Researchers from the University of North Carolina School of Medicine have validated a set of clinical and endoscopic features that can accurately predict eosinophilic esophagitis without the need for esophageal biopsy.

Evan S. Dellon, MD, MPH, and colleagues performed a prospective study of patients who underwent outpatient upper endoscopy from July 2011 through December 2013 to evaluate the utility of a predictive model using clinical and endoscopic features — but no histological data — in discriminating EoE from non-EoE-related GERD or dysphagia symptoms.

Evan S. Dellon

They enrolled 81 patients with EoE (mean age, 38 years; 60% men; 93% white) and 144 non-EoE controls with either GERD- or dysphagia-predominant symptoms (mean age, 52 years; 38% men; 82% white).
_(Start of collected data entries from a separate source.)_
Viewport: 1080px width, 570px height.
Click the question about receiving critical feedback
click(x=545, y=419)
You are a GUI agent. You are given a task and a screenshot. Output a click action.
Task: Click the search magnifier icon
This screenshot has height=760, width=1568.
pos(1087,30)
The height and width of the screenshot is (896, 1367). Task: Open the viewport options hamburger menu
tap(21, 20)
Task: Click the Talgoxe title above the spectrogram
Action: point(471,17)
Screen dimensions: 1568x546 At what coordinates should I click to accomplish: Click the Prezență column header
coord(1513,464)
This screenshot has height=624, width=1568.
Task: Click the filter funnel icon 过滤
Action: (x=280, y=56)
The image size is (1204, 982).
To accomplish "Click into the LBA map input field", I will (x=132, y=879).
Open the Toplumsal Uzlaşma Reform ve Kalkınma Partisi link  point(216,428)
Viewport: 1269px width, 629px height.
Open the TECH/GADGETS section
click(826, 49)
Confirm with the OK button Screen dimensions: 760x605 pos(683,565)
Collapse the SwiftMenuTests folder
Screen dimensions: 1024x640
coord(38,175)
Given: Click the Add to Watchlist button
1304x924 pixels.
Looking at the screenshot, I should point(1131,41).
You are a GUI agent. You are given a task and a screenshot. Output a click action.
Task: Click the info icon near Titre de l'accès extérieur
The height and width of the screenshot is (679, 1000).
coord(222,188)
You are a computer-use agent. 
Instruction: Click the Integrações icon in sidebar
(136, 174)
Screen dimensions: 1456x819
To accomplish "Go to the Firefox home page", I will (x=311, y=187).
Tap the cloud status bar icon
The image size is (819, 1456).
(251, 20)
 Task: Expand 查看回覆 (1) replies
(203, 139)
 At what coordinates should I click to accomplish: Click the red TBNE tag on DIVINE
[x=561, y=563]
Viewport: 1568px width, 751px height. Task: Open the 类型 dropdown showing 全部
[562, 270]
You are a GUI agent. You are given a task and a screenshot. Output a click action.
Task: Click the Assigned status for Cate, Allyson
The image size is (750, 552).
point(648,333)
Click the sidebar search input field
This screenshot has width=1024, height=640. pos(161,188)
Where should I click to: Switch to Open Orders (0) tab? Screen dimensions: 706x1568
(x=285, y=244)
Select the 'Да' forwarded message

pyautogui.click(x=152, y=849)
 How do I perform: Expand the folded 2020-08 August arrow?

They found clinical features, including age, sex, dysphagia and food allergy, combined with endoscopic features, including rings, furrows, plagues and hiatal hernia, were highly predictive of EoE, with an area under the curve of 0.944 and 84% sensitivity, 97% specificity, 92% accuracy, 93% positive predictive value and 91% negative predictive value. Subgroup analysis of controls with only reflux or dysphagia, or only those with non–EoE-related esophageal eosinophilia, showed the model performed comparably well.

“Using these predictors at the point-of-care to aid with clinical decision making … will avoid the effort and expense of low-yield histological examination for EoE and also provide guidance in cases where differentiating EoE from other conditions is challenging,” the researchers concluded. – by Adam Leitenberger

Disclosure: The researchers report no relevant financial disclosures.